Microsoft’s Digital Crimes Unit (DCU) has successfully disrupted a cybercrime network responsible for registering and selling millions of fraudulent Outlook accounts. The operation, codenamed “Storm-1152,” targeted individuals and organizations worldwide, potentially facilitating various forms of online fraud and abuse.
The DCU seized multiple domains used by the network, effectively dismantling its infrastructure and hindering its ability to operate. The investigation revealed that the group, believed to be based in Vietnam, registered over 750 million fake Outlook accounts and sold them to other cybercriminals. These accounts were utilized for a range of malicious activities, including phishing campaigns, spam distribution, and financial fraud.
“Storm-1152 runs illicit websites and social media pages, selling fraudulent Microsoft accounts and tools to bypass identity verification software across well-known technology platforms. These services reduce the time and effort needed for criminals to conduct a host of criminal and abusive behaviors online,” according to Amy Hogan-Burney, the General Manager of Microsoft’s Digital Crimes Unit.

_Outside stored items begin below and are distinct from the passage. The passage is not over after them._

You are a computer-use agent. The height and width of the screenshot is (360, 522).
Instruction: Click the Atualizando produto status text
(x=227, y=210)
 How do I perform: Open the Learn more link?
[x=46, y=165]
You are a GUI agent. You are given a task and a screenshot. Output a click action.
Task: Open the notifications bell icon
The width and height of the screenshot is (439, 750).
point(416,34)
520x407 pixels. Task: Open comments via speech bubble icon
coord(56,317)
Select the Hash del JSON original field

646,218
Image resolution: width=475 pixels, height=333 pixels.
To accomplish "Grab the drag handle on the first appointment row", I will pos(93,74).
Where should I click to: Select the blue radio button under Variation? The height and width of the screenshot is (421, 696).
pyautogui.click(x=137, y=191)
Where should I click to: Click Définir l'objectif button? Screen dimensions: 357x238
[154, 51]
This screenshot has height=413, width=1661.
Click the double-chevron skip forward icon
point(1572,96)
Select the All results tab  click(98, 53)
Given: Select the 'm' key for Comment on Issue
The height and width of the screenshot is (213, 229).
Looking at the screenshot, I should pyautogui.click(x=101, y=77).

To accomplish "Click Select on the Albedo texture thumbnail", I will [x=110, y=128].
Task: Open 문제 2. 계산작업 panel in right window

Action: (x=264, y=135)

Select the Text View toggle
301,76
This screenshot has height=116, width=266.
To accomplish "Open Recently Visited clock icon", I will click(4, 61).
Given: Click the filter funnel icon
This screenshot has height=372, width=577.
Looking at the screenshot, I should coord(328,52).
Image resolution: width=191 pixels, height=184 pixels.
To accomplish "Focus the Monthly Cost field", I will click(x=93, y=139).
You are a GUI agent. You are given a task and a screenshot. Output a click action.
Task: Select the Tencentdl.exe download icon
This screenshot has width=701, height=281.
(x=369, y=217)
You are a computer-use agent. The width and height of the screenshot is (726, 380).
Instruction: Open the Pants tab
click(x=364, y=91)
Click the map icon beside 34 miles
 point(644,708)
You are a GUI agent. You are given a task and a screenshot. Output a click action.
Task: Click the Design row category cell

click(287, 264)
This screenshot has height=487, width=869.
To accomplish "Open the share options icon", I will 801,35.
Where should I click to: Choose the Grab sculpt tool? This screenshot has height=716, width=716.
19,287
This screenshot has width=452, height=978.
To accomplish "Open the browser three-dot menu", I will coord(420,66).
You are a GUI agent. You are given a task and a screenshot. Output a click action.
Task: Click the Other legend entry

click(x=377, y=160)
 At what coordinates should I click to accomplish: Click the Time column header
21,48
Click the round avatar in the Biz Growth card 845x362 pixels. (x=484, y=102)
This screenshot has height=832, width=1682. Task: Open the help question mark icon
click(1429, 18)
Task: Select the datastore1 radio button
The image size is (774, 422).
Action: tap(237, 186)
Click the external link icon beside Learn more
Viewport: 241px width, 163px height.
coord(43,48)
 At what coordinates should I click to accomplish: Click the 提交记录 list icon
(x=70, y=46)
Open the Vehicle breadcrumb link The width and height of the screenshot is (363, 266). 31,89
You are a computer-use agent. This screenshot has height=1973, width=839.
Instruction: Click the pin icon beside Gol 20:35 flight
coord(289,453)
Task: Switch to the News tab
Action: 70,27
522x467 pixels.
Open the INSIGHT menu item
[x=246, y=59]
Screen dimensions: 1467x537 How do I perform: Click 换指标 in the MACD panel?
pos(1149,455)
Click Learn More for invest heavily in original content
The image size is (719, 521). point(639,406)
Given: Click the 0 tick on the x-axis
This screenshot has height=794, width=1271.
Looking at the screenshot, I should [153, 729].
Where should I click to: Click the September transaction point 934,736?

“Since at least 2021, the Defendants have been engaged in a scheme to obtain millions of Microsoft Outlook email accounts in the names of fictitious users based on a series of false representations, and then sell these fraudulent accounts to malicious actors for use in various types of cybercrime,” according to the complaint.
According to Microsoft Threat Intelligence, numerous cybergroups involved in ransomware, data theft, and extortion have bought and used accounts provided by Storm-1152 in their attacks.